If Minecraft gave you all the tools right from the start, did not limit your materials at all, and truly allowed you to be a god of your realm, then it would be an amazing tool for realizing an entire world collaboratively. In fact, it would be Sauerbraten, which is a first person shooter that’s actually a collaborative level designer in disguise.
If Farmville acted as a way to stimulate active discussion and trade between Facebook users, it couple be argued that it is at least enhancing relationships between people and letting them interact on a new level. (Any good examples of this? I’m not up on my social games.)

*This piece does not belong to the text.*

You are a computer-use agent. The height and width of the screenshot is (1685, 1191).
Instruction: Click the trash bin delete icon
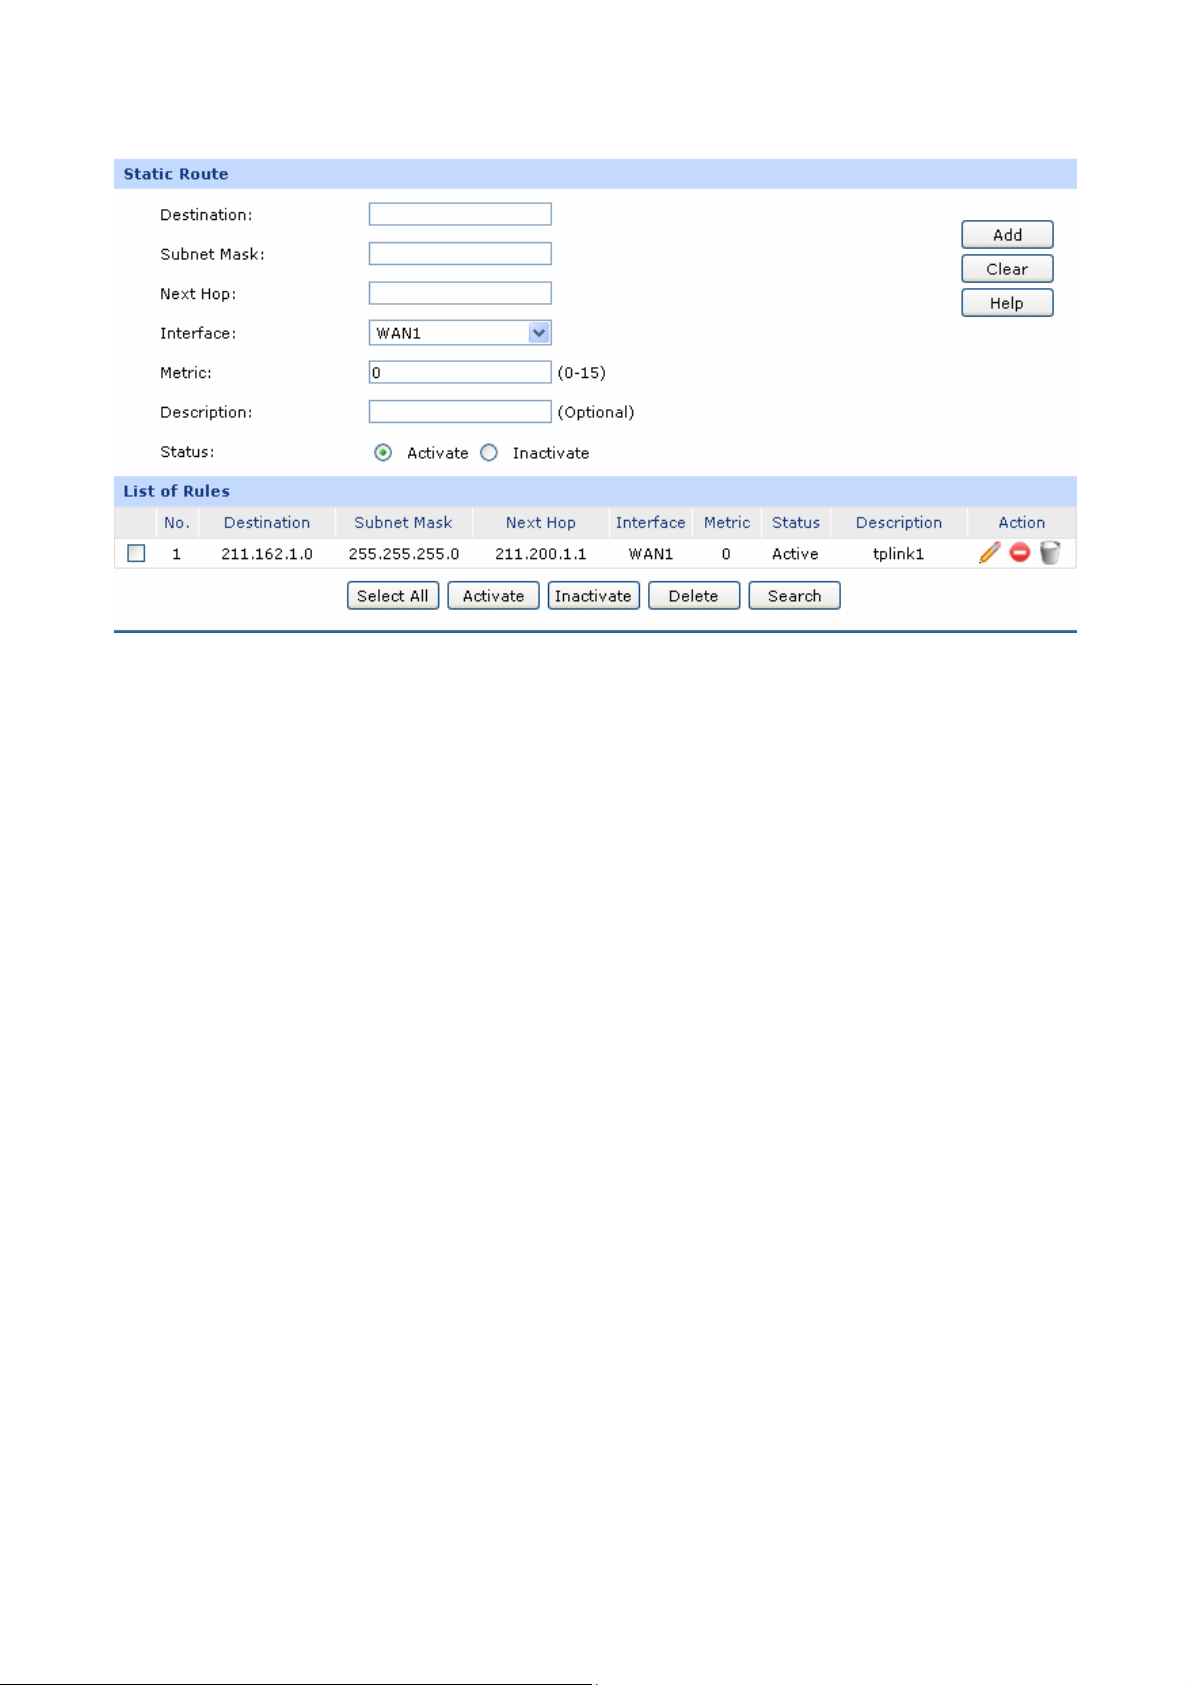point(1049,553)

I agree that raging against things that frustrate and mystify us is not a worthwhile end. However, rage and frustration are almost always the starting points to self improvement and the creation of a world that we truly desire. When used correctly, they also lead to a greater understanding of our perceptions of the world through intelligent conversation and discourse. Dwelling on rage doesn’t help, but using it to identify our problems does. And sometimes it takes another person’s rage to snap us out of our belief set. In fact, I didn’t even think about any of this until I read Shit Crayons. I’d probably still be playing Minecraft, wasting my lunch hours.

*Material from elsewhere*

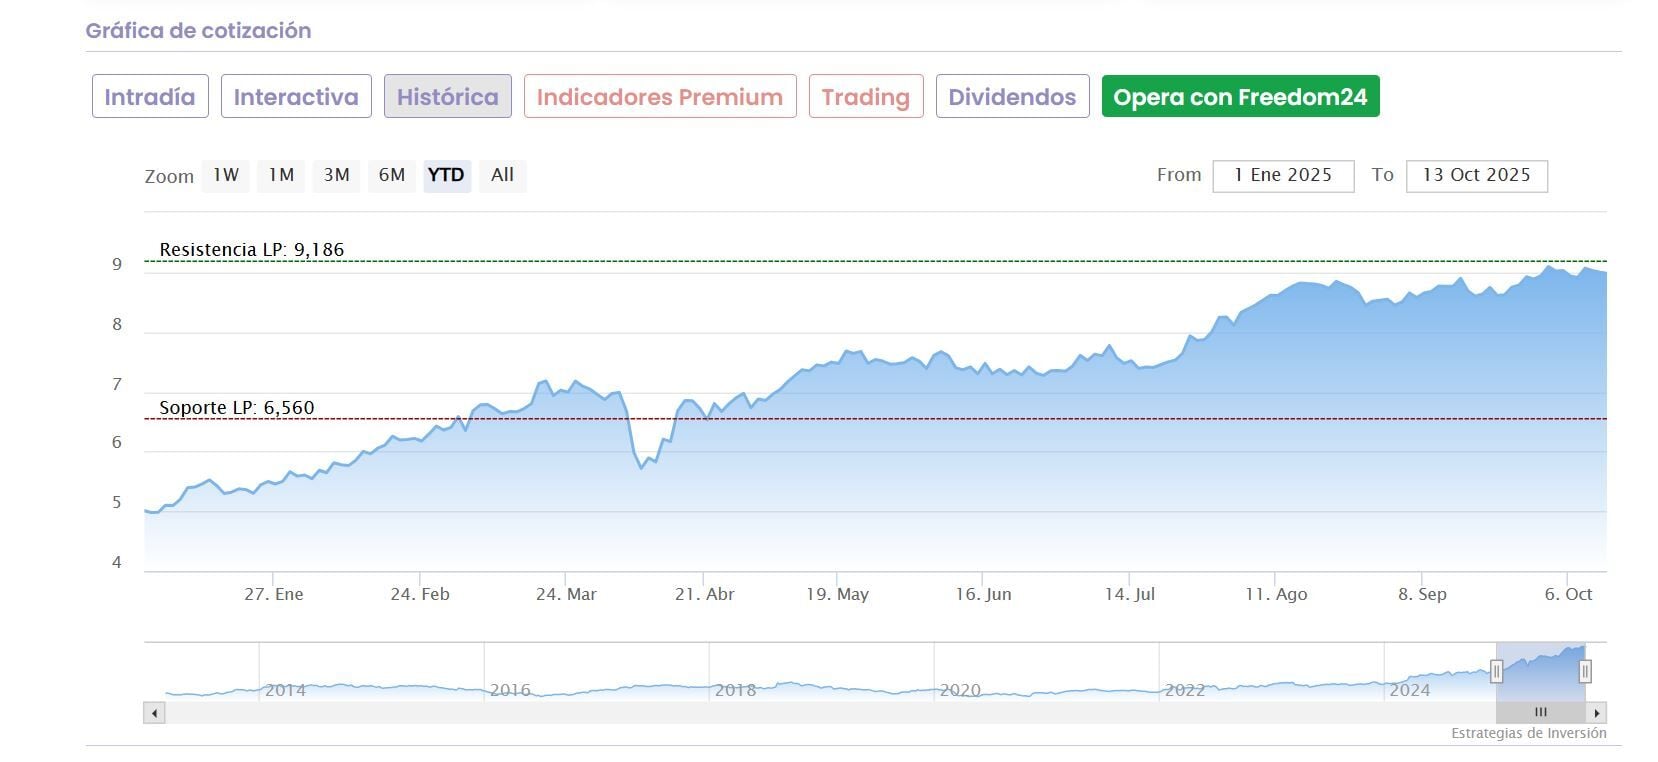Set zoom range to 6M
The width and height of the screenshot is (1658, 762).
tap(392, 175)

So, Mr. Bogost, keep on raging, at least for my benefit.
Bonus Points: Tadhg argues that memetic evolution will let the crap die. I disagree: look at reality TV. Look at Farmville. These things provide nothing of true value, but they fool us into thinking they do, so they last and last. We feel like we are participating in a great social idea, but we are truly isolated and lonely, and in the end, we are wasting our time. Our brains don’t naturally realize that what we’re doing is worthless, because these things are by their very design trying to trick us into thinking we are being productive and social. I say kill the crap actively, because evolution can make mistakes.